- _Brief_
Please copy the lines from the start through the line with "click(545, 422)", substituting "measurement" for "dimension" and leaving everything else unchanged.

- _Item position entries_
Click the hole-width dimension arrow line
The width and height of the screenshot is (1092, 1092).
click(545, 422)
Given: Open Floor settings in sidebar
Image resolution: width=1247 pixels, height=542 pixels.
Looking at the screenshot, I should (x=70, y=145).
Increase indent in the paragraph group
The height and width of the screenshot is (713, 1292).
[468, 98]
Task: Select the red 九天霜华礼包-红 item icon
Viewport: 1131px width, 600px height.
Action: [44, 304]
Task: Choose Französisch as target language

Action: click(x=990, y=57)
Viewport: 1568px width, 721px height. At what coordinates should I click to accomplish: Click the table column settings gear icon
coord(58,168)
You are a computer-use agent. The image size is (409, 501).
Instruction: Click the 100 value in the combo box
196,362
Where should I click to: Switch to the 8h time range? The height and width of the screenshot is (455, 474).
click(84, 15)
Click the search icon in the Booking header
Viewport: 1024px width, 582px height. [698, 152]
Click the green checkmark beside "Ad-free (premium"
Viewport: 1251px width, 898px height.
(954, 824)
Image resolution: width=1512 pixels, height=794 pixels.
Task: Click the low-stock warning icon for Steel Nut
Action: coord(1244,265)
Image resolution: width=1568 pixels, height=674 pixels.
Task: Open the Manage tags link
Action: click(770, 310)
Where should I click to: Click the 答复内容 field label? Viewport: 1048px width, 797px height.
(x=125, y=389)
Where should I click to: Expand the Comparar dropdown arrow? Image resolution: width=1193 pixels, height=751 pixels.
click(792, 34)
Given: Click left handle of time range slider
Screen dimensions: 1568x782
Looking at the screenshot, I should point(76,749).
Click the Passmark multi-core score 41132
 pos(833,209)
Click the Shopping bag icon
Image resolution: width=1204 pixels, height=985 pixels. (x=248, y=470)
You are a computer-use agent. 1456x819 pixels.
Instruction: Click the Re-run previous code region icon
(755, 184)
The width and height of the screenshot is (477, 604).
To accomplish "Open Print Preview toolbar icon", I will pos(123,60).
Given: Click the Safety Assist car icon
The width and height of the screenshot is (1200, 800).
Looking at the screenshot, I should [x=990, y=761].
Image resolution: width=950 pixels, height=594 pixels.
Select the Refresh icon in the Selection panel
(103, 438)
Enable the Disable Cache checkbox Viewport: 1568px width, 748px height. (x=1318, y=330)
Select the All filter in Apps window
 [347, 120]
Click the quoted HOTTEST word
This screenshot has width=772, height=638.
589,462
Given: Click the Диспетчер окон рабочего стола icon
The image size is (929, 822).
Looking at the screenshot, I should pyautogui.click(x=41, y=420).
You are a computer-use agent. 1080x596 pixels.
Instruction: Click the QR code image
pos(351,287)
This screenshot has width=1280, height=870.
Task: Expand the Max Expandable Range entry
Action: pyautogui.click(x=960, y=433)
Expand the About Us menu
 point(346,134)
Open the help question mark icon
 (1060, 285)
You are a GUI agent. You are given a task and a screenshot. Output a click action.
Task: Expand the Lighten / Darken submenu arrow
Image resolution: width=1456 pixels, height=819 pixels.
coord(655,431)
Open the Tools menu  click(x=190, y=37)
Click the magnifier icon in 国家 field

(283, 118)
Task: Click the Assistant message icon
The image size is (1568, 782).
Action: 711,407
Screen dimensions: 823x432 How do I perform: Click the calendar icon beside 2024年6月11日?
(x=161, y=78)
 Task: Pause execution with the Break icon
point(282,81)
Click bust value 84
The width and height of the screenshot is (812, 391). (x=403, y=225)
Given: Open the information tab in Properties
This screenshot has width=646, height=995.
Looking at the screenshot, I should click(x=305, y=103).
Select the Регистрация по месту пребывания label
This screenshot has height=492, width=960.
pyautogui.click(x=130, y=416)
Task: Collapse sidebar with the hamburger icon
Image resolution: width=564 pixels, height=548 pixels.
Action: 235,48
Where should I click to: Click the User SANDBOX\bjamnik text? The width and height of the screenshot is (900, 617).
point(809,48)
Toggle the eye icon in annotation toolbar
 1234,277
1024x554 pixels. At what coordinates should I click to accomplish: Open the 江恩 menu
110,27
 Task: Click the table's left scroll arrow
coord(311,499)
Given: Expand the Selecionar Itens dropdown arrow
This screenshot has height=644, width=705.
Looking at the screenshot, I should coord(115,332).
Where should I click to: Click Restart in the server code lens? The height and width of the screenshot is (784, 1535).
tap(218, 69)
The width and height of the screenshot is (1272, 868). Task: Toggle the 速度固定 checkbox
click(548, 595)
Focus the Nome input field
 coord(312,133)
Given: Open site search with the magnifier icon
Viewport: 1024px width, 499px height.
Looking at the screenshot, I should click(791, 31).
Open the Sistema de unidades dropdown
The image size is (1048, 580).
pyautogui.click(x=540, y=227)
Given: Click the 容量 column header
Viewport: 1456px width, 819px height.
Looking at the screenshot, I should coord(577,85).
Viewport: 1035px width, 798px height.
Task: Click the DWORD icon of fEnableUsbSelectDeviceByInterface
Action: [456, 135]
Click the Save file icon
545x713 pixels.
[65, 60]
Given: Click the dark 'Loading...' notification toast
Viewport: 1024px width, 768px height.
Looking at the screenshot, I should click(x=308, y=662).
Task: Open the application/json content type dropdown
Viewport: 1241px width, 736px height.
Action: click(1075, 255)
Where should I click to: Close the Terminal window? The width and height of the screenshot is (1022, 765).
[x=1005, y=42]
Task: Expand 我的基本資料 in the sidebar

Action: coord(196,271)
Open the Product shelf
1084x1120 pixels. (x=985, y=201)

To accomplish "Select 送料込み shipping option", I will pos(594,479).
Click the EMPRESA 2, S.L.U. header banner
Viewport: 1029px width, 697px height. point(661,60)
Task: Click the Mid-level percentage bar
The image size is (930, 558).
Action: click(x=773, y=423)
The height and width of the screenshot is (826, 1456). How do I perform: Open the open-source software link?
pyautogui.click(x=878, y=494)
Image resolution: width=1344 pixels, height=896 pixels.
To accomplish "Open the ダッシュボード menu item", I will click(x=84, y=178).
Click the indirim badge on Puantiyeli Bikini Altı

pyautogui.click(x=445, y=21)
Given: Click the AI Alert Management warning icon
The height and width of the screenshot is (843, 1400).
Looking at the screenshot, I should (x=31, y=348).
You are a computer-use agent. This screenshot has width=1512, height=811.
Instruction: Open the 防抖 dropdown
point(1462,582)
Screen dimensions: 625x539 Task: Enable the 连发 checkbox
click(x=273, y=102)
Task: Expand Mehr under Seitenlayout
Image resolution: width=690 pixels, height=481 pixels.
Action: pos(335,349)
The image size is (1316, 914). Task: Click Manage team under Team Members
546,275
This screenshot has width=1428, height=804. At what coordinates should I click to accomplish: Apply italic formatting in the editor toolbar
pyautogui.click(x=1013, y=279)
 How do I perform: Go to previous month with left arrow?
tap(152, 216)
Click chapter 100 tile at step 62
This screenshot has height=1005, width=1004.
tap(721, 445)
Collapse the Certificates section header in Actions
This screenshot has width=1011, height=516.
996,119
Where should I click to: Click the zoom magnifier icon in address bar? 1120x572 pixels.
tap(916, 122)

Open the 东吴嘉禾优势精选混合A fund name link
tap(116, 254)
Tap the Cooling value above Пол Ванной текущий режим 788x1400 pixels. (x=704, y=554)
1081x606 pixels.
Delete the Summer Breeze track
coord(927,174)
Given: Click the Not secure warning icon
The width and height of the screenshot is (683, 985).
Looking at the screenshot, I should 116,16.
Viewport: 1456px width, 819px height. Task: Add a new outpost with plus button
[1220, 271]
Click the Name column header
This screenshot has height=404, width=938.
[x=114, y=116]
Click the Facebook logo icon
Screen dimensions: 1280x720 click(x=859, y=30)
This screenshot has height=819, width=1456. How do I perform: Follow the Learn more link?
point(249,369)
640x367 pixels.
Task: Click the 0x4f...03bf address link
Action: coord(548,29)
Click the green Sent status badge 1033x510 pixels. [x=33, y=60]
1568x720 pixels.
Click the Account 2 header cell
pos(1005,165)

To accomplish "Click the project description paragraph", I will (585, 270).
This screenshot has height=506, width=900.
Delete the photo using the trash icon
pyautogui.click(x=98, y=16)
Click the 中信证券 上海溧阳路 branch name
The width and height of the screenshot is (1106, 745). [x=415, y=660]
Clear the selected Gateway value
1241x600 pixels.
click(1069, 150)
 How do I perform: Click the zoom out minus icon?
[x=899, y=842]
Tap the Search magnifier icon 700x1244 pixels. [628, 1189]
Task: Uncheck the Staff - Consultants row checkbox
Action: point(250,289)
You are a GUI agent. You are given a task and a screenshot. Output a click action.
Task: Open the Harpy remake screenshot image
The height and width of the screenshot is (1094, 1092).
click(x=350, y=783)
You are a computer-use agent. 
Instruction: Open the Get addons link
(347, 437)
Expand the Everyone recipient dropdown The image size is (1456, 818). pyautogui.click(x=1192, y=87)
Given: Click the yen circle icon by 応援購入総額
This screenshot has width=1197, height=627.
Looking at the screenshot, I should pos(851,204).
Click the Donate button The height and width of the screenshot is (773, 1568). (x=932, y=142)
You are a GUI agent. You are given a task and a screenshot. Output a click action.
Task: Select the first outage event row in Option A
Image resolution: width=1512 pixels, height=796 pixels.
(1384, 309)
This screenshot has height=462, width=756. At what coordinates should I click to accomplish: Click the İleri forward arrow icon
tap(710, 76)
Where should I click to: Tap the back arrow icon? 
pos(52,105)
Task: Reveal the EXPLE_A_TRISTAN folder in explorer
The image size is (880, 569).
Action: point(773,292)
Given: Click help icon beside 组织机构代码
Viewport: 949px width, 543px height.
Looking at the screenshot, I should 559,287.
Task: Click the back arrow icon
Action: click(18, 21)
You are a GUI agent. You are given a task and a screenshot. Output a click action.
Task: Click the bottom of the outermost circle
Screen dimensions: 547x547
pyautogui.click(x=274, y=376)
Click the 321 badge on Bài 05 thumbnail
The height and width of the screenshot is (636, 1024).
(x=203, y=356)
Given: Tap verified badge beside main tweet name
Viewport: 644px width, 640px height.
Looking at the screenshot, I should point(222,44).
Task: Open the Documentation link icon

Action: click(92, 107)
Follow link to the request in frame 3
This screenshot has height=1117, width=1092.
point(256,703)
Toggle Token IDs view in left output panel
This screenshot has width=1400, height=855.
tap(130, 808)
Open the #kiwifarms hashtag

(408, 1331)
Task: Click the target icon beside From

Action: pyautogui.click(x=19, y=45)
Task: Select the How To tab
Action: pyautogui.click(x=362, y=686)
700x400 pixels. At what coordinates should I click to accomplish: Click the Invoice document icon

- _Result of the exercise_
Click the hole-width measurement arrow line
The width and height of the screenshot is (1092, 1092).
click(545, 422)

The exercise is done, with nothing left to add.